ラジオからテレビの世界へ ― 視聴者に親しまれるのは、はげ、でぶ、眼鏡
隈部 昭和28年にはテレビの放送が始まりますね。ラジオからテレビに変わったっていうことで、アナウンサーとしてギャップみたいなものをお感じになったことはありましたか。

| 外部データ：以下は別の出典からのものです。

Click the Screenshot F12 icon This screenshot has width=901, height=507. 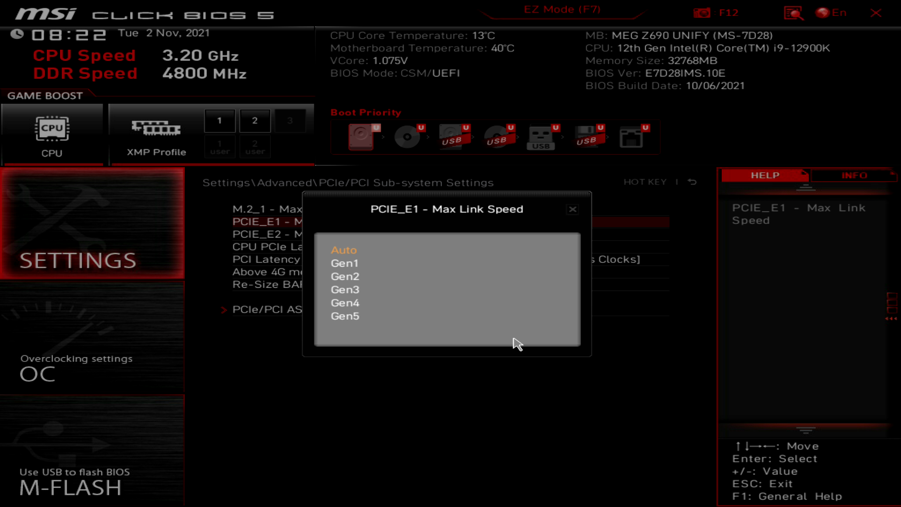(702, 12)
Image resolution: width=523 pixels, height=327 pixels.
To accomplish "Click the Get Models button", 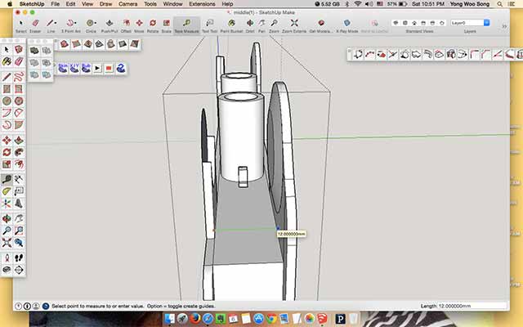I will pyautogui.click(x=321, y=25).
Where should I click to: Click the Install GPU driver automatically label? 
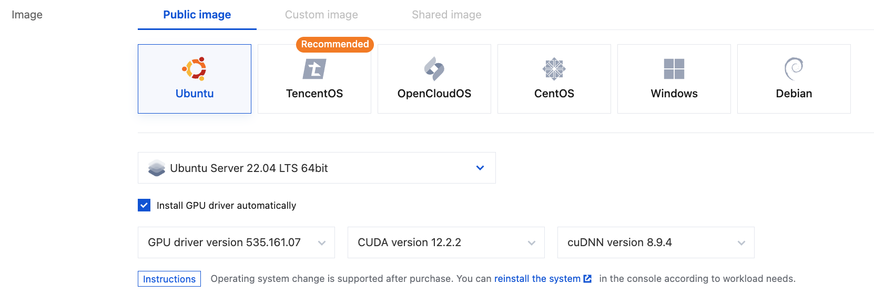coord(226,206)
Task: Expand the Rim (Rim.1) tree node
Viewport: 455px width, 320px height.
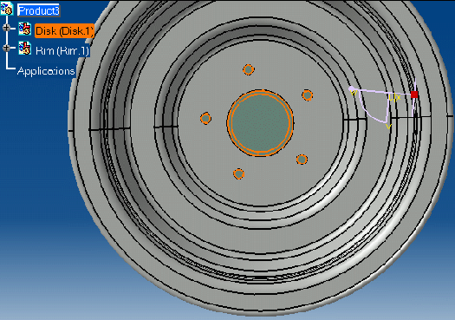Action: tap(6, 48)
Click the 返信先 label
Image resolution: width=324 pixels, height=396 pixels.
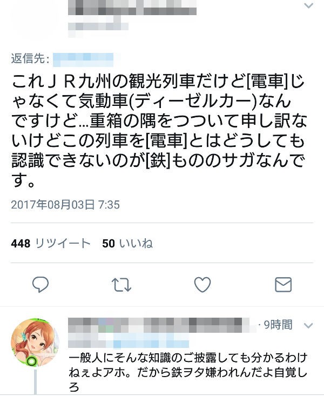coord(30,59)
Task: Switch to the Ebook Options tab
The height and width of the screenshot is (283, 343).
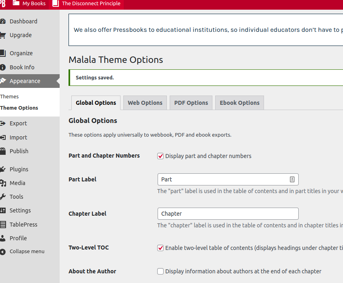Action: (x=239, y=103)
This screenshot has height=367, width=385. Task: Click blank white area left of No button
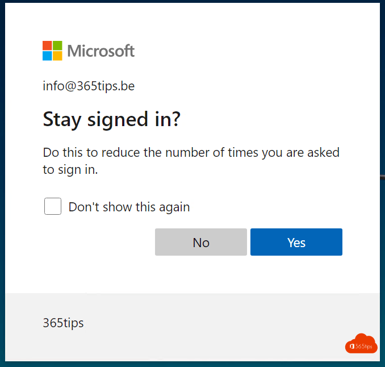(97, 243)
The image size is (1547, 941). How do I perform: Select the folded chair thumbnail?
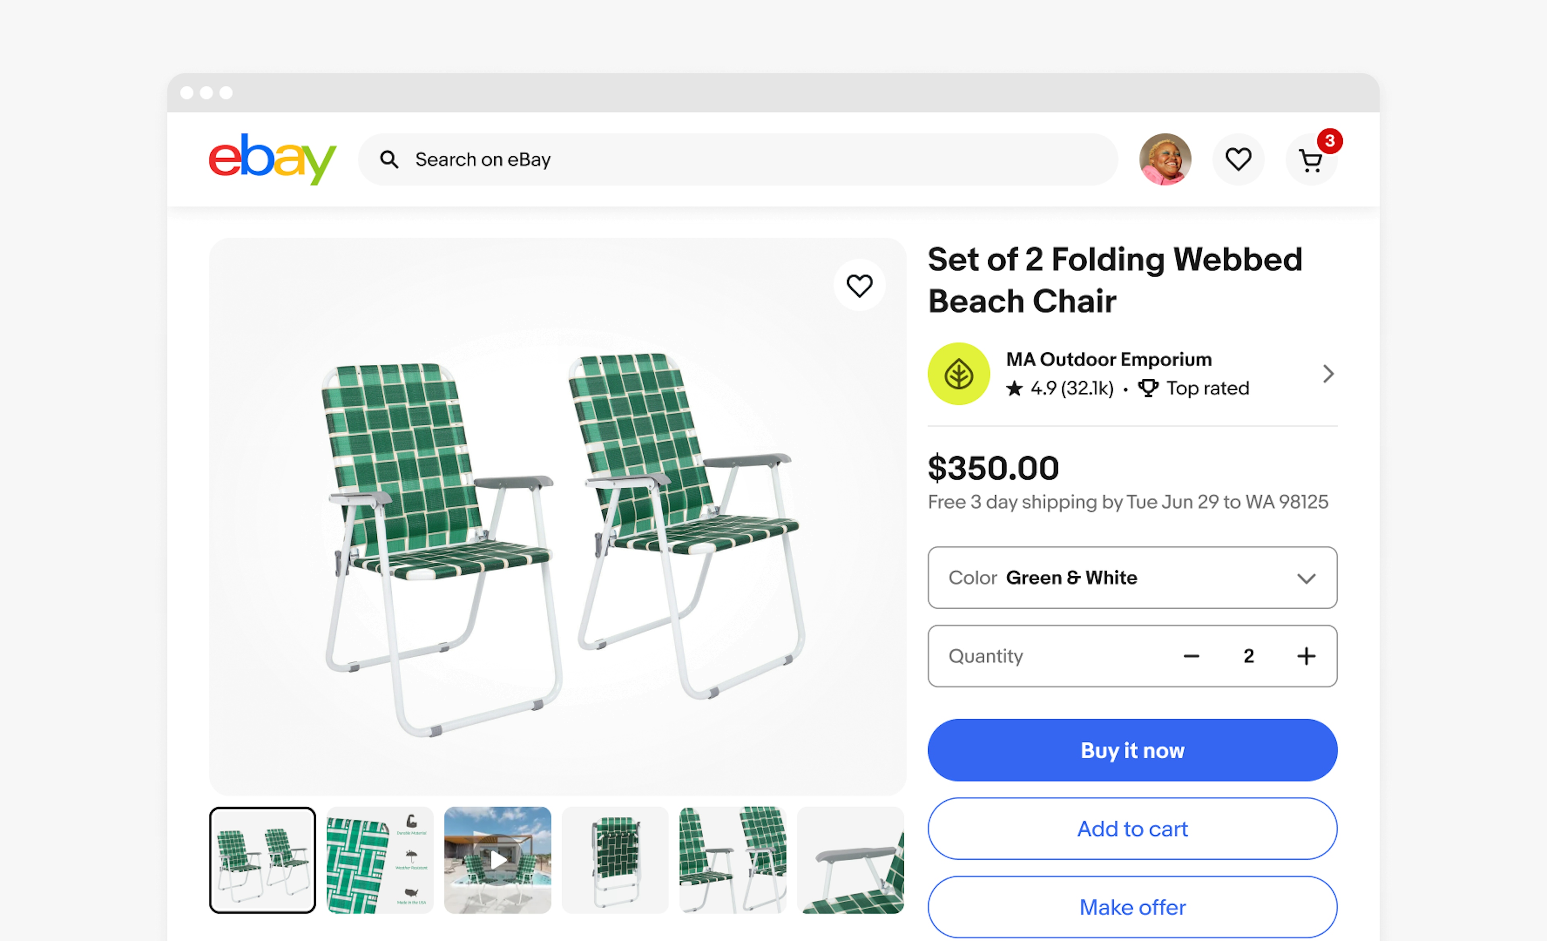tap(615, 860)
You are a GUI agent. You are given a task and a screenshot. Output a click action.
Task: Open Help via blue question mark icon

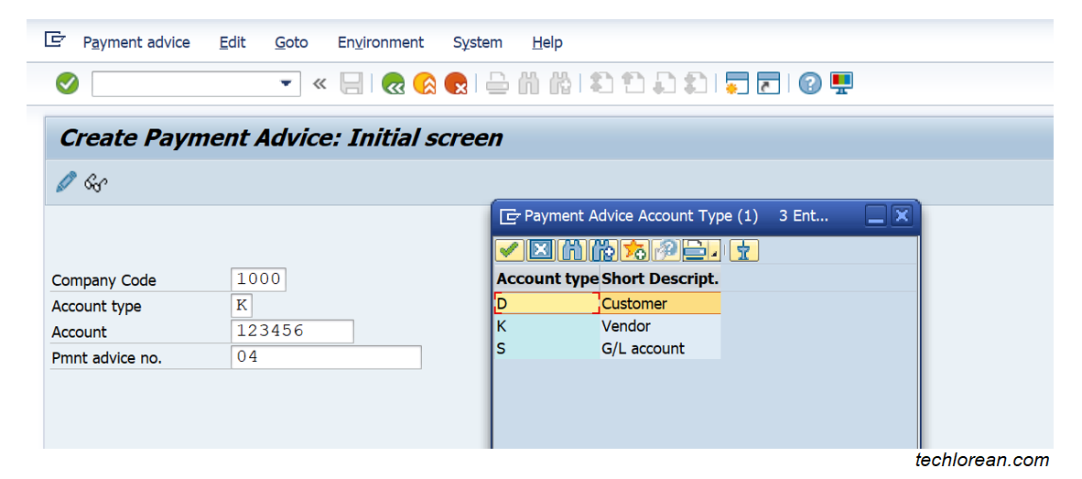coord(809,84)
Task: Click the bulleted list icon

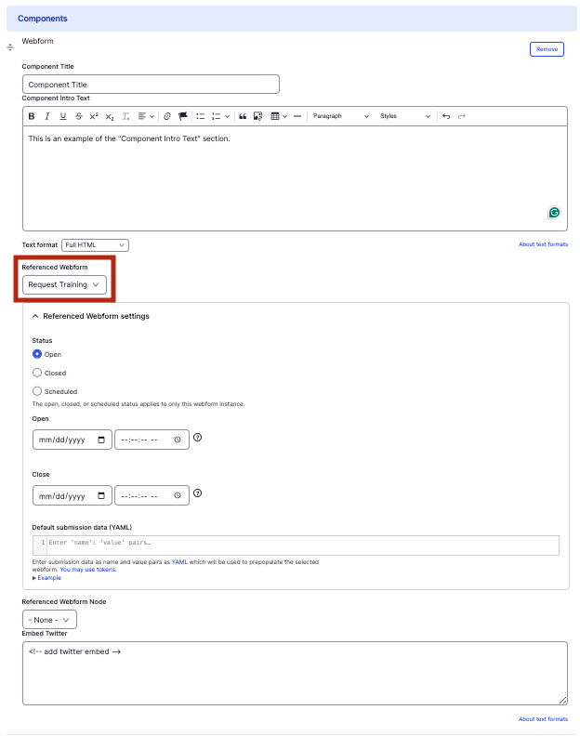Action: tap(200, 116)
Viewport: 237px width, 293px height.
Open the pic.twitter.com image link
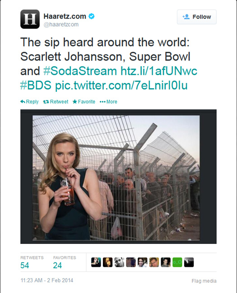click(121, 85)
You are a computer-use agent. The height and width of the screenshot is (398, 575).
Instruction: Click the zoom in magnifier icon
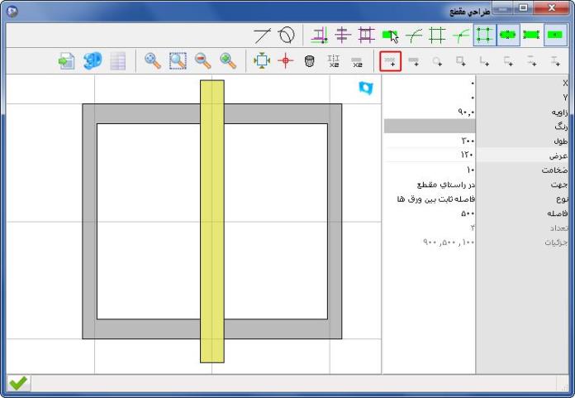[x=228, y=61]
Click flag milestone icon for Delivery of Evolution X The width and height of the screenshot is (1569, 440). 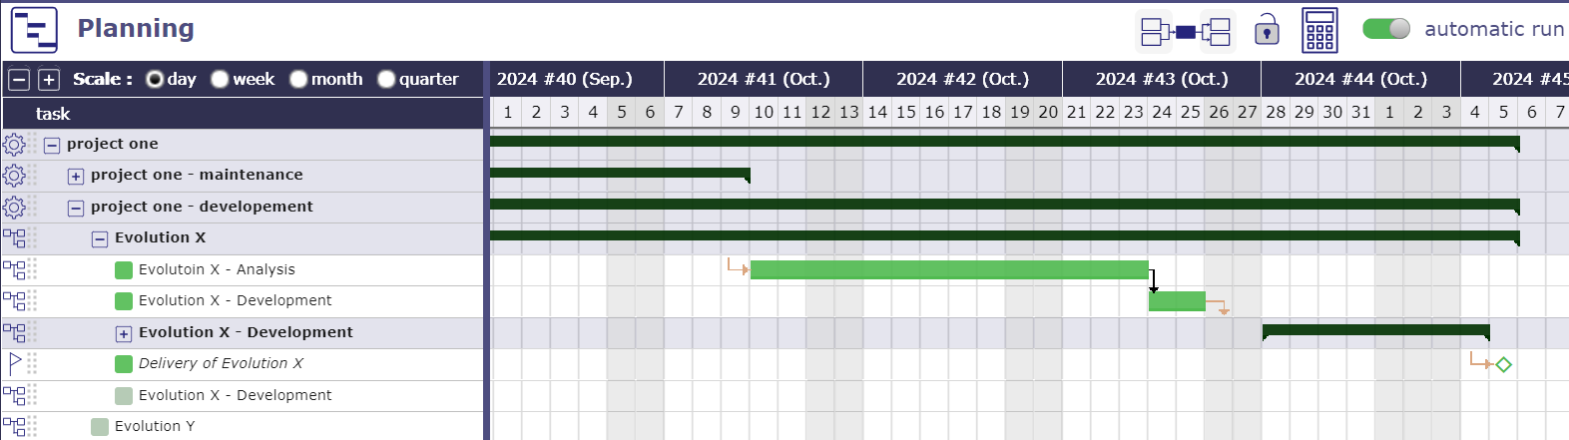tap(14, 364)
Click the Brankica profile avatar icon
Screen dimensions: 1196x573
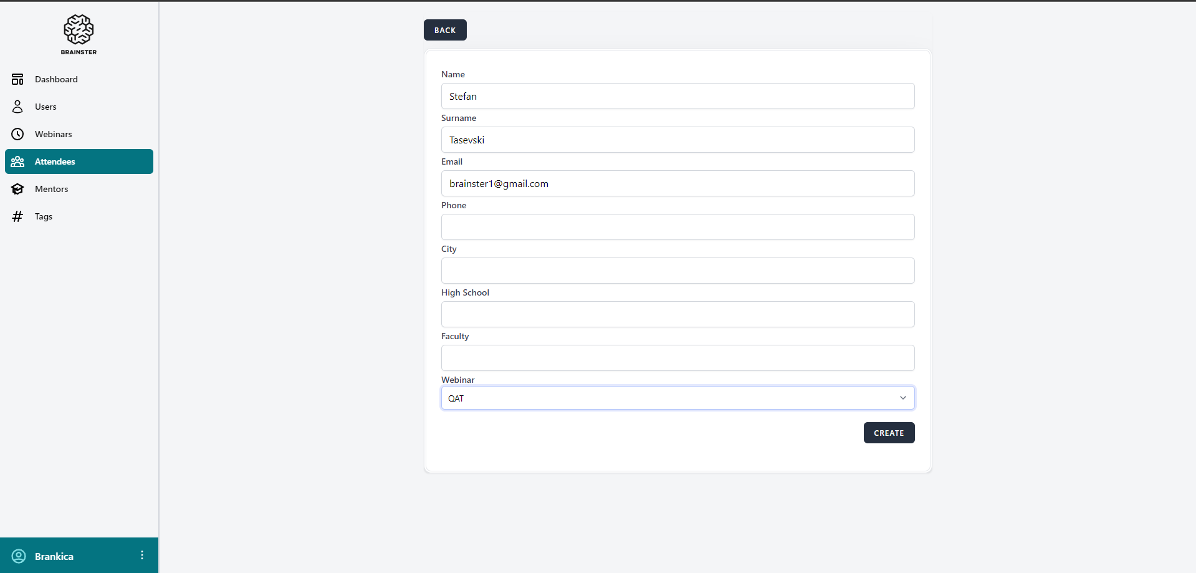tap(19, 556)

鈴木 テレビが始まる前はですね。アナウンサーの間で、アメリカの情報をいろいろまとめて聞くと、あまりの美男美女が出ていて、視聴者が顔ばっかり見てて情報が伝わらないらしいと。
隈部 ほお。
鈴木 ええ。そういう話だったんですよ。それで私は、ああ、自分はテレビ向きじゃないんだなと思ってたんですよ。そしたら、テレビが始まったら今度は、良いのは視聴者に親しみのある人だと。で、その条件はなんだっつったら、はげ、でぶ、眼鏡だっていうわけですよ。
隈部 うん。
鈴木 そう、私はそこでやっとですね、自分がテレビ向きだって分かって。テレビが出来てから何年経ちますか、六十何年経ちますか、七十年経ちますか※。(※この収録は2011年4月なので、日本でテレビができてから58年)
隈部 うん。
鈴木 ええ。NHKと民放を通じて、この三つの条件を完璧にそなえてるのは不肖私一人だけだったらしいですね。
隈部 ああ。
鈴木 今でも。
隈部 うん。
鈴木 はい。ですからもう三位一体、神のごとき存在で。在職当時はNHKの重要無形文化財と言われておりました。
隈部 はげで、眼鏡で。
鈴木 でぶです。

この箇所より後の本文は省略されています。